Bei einer Berücksichtigung eines Darlehensausfalls im Rahmen der Einkünfte aus Kapitalvermögen sind Verlustausgleichsbeschränkungen zu beachten. So darf der Verlust aus einer ganzen oder teilweisen Uneinbringlichkeit einer Kapitalforderung regelmäßig nur i.H.v. 20 000 € mit Einkünften aus Kapitalvermögen ausgeglichen werden. Der darüber hinausgehende Verlust kann in den Folgejahren verrechnet werden, jeweils mit der Maßgabe, dass je Folgejahr nur bis zur Höhe von 20 000 € mit Einkünften aus Kapitalvermögen verrechnet werden darf. Insoweit ist allerdings stets der Einzelfall zu prüfen, da für Altdarlehen andere Regeln gelten können.

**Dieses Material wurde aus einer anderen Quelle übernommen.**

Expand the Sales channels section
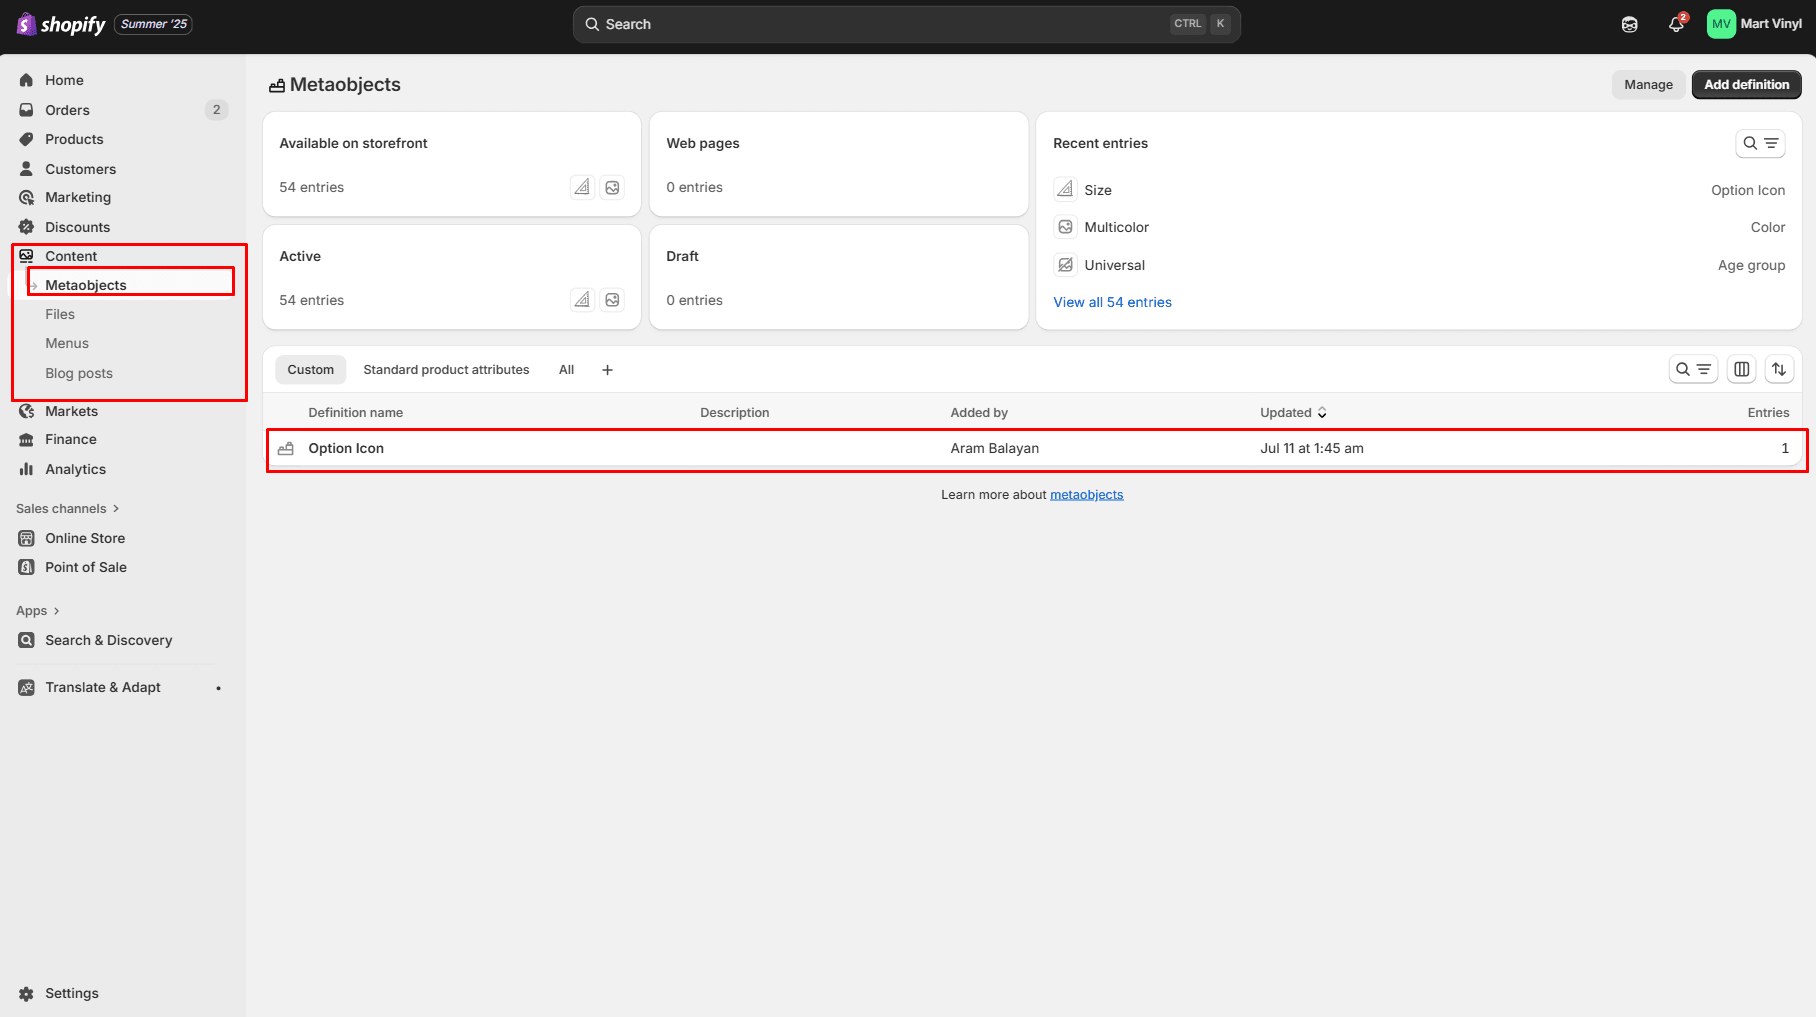The image size is (1816, 1017). click(x=67, y=508)
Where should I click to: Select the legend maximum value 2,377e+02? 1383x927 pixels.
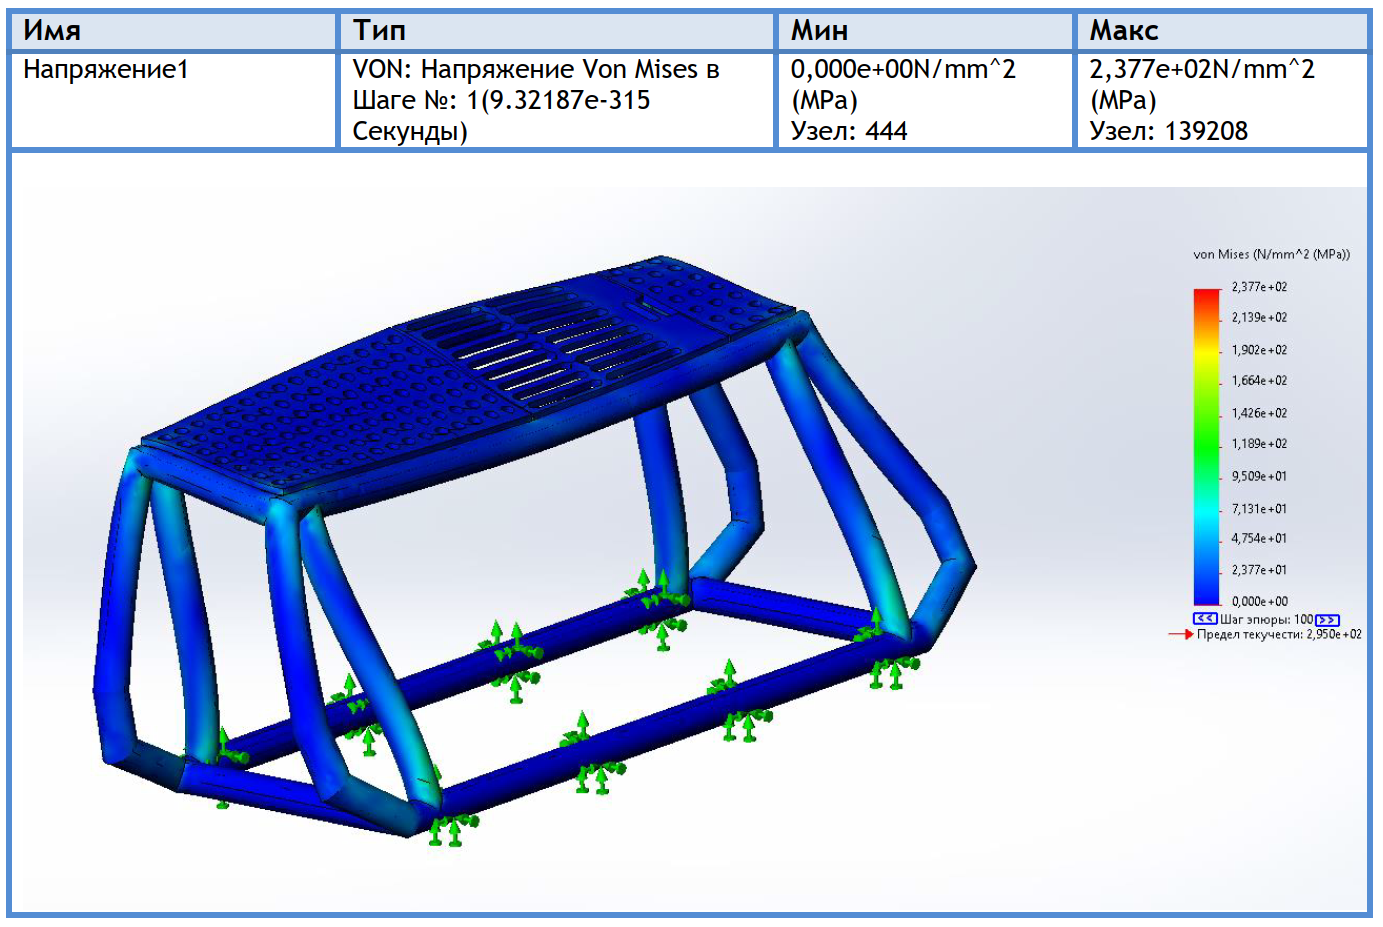(1259, 287)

–  Hinsichtlich der Höhe der nachträglichen Anschaffungskosten differenziert die FinVerw wie folgt:





–  Im Falle der Hingabe des Darlehens in der Krise ist bei Verlust der Nennwert des Darlehens als nachträgliche Anschaffungskosten zu berücksichtigen. Eine Berücksichtigung des Verlustes eines solchen Darlehens im Rahmen der Einkünfte aus Kapitalvermögen ist nicht möglich. Entsprechendes gilt für sog. krisenbestimmte Darlehen.





–  Der Verlust eines sog. Finanzplandarlehens ist ebenfalls in Höhe seines Nennwerts als nachträgliche Anschaffungskosten zu berücksichtigen.





–  Im Falle eines stehengelassenen Darlehens führt bei Verlust allerdings nur der im Zeitpunkt des Eintritts der Krise werthaltige Teil des stehengelassenen Darlehens zu nachträglichen Anschaffungskosten. Der insoweit nicht mehr werthaltige Teil des stehengelassenen Darlehens ist allenfalls im Rahmen der Einkünfte aus Kapitalvermögen zu berücksichtigen.





–  Im Falle des Verzichtes führt nur der im Zeitpunkt des Eintritts der Krise werthaltige Teil des stehengelassenen Darlehens zu nachträglichen Anschaffungskosten. Der bereits im Zeitpunkt des Eintritts der Krise nicht mehr werthaltige Teil des stehengelassenen Darlehens ist nur im Rahmen der Einkünfte aus Kapitalvermögen unter den dortigen Voraussetzungen zu berücksichtigen.





–  Ein Verlust aus der Veräußerung eines gesellschaftsrechtlich veranlassten Darlehens an die Gesellschaft oder einen Dritten führt nicht zu nachträglichen Anschaffungskosten i.S.v. § 17 Abs. 2a EStG, soweit keine verdeckte Einlage vorliegt.





–  Diese Einordnungen und Wertungen gelten sinngemäß für Bürgschaftsregress- und vergleichbare Forderungen.





–  Eine Berücksichtigung von Darlehensverlusten bei den Einkünften aus Kapitalvermögen ist nur möglich, soweit der Darlehensverlust nach den vorstehenden Ausführungen nicht nach § 17 EStG zu berücksichtigen ist.





Hinweis:





Das BMF-Schreiben enthält differenzierte Anwendungsregelungen (für die Anwendung in allen noch offenen Fällen) einerseits für Veräußerungen bis zum 31.7.2019 und andererseits ab dem 1.8.2019. Inhaltlich ist davon auszugehen, dass die z.T. als restriktiv einzuordnende Auffassung der FinVerw gerichtlich überprüft werden wird, so dass die weitere Rechtsentwicklung zu beobachten ist und in einschlägigen Fällen fachlicher Rat eingeholt werden sollte.